The current version of Firefox uses liboggplay for Ogg support, but liboggplay’s multitrack support has been sketchy this far. So, Viktor Gal – the liboggplay maintainer – and I sat down at FOMS/LCA to discuss this and Viktor developed some patches to make the demo player in the liboggplay package, the glut-player, support the accessibility use cases.

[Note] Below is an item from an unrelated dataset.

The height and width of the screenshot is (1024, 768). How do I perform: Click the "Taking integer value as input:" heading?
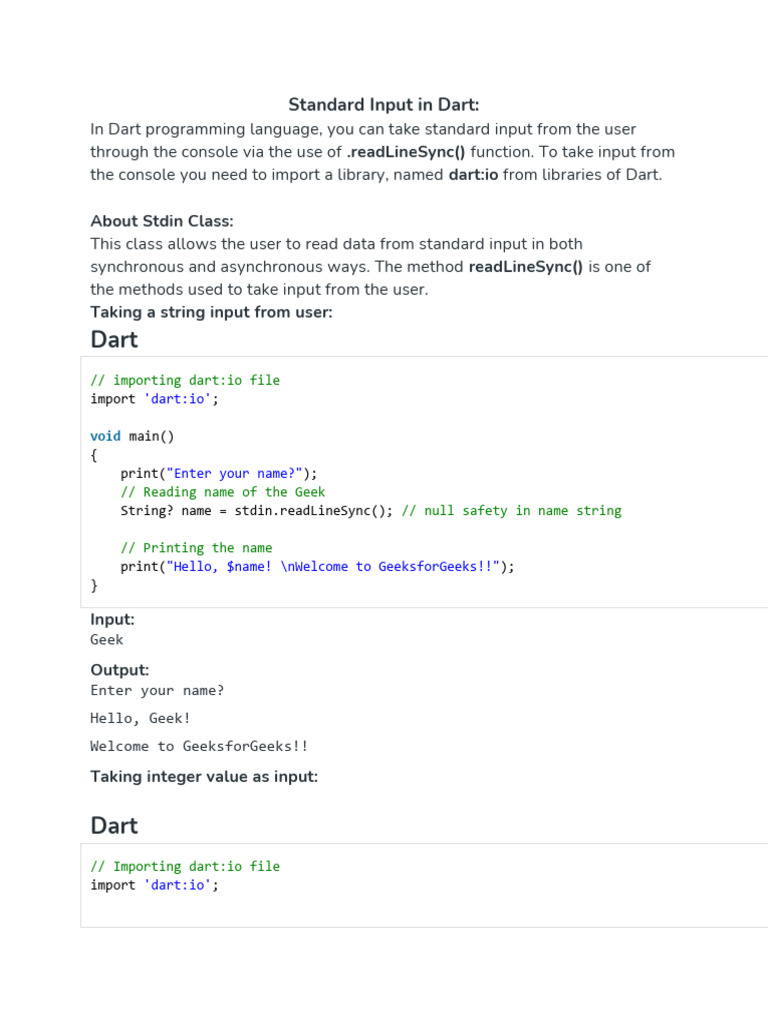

I applied Viktor’s patch to my local copy of liboggplay and I am very excited to show you the screencast of glut-player playing back a video file with an audio description track and an English caption track all in sync:
Further developments
There are still important questions open: for example, how will a player know that an audio description track is to be played together with the main audio track, but a dub track (e.g. a German dub for an English video) is to be played as an alternative. Such metadata for the tracks is something that Ogg is still missing, but that Ogg can be extended with fairly easily through the use of the Skeleton track. It is something the Xiph community is now working on.
Summary
This is great progress towards accessibility support in Ogg and therefore in Web browsers. And there is more to come soon.
Audio Track Accessibility for HTML5
I have talked a lot about synchronising multiple tracks of audio and video content recently. The reason was mainly that I foresee a need for more than two parallel audio and video tracks, such as audio descriptions for the vision-impaired or dub tracks for internationalisation, as well as sign language tracks for the hard-of-hearing.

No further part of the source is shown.